While SHEDS-Pesticides has been coded as a source-to-dose model, the concentration-to-exposure module has been the primary focus of development, and relatively simple modules are currently incorporated for source-to-concentration and exposure-to-dose estimation. For example, SHEDS currently uses a lumped pharmacokinetic (PK) model to estimate dose rather than a more complete physically-based pharmacokinetic model to estimate dose. Under this and other tasks, the SHEDS concentration-to-exposure module will be interfaced with more sophisticated source-to-concentration (i.e., fate and transport) models and exposure-to-dose models (e.g., ERDEM).
Model inputs and assumptions have been based on available measurements data, and will continue to be refined as new data become available. In conjunction with other tasks, SHEDS will also be evaluated against data from new field measurement studies (e.g., CTEPP, Jacksonville, CHAMACOS) and also against estimates from other aggregate exposure and dose models.
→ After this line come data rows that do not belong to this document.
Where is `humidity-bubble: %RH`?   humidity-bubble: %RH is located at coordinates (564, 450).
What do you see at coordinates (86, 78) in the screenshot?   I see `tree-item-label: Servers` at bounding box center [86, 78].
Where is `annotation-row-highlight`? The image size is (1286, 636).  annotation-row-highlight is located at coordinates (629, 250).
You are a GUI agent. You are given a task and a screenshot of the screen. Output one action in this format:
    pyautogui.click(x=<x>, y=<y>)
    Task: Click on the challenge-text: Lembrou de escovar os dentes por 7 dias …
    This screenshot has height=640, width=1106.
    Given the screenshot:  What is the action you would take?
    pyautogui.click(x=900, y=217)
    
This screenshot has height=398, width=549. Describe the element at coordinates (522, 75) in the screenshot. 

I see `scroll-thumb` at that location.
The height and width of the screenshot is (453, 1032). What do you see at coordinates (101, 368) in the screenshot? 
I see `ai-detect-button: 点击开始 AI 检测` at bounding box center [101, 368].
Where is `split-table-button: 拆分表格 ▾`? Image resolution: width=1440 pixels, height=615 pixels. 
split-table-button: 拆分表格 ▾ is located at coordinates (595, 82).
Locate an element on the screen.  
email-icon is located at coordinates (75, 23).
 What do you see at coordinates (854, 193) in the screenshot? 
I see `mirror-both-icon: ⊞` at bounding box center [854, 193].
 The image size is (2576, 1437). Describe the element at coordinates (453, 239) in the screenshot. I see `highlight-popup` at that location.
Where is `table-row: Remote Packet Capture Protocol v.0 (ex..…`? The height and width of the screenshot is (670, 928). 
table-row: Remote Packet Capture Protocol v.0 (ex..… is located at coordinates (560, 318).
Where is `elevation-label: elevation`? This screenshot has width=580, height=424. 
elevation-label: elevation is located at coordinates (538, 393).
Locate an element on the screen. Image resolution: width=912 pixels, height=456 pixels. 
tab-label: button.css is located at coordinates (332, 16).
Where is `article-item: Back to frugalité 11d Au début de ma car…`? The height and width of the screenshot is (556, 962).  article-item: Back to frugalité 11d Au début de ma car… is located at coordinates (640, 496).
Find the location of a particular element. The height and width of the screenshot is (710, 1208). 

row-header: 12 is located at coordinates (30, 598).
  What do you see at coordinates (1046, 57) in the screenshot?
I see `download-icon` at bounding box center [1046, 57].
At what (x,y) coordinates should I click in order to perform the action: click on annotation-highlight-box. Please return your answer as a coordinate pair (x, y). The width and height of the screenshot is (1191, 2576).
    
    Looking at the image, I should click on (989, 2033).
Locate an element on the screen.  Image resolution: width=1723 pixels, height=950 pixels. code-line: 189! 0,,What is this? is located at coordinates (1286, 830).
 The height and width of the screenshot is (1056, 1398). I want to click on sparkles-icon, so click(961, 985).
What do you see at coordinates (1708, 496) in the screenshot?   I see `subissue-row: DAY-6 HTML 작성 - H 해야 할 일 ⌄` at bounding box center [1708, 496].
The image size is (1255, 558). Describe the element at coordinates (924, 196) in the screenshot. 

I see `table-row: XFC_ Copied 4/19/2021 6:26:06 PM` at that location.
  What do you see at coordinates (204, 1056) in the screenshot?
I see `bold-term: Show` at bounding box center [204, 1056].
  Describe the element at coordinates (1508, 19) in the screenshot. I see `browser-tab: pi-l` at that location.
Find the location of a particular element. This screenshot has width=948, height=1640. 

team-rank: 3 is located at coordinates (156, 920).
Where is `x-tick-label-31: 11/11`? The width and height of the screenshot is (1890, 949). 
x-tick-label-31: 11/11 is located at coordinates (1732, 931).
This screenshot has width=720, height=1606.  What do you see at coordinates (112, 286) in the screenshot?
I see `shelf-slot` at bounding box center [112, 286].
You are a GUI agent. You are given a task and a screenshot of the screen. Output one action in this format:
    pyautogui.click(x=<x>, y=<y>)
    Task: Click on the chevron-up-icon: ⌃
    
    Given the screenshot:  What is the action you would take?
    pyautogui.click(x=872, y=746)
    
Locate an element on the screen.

The collection of measurements and model refinement and evaluation will be carried out in an iterative manner: each iteration of SHEDS will use the best available data to identify critical pathways of human exposure and dose and the major uncertainties in those pathways, and the model results will be used to guide future measurement studies. The outcome of this research will be a modeling tool for assisting risk assessors and risk managers in regulatory decision-making when human exposure estimates are required beyond the screening level.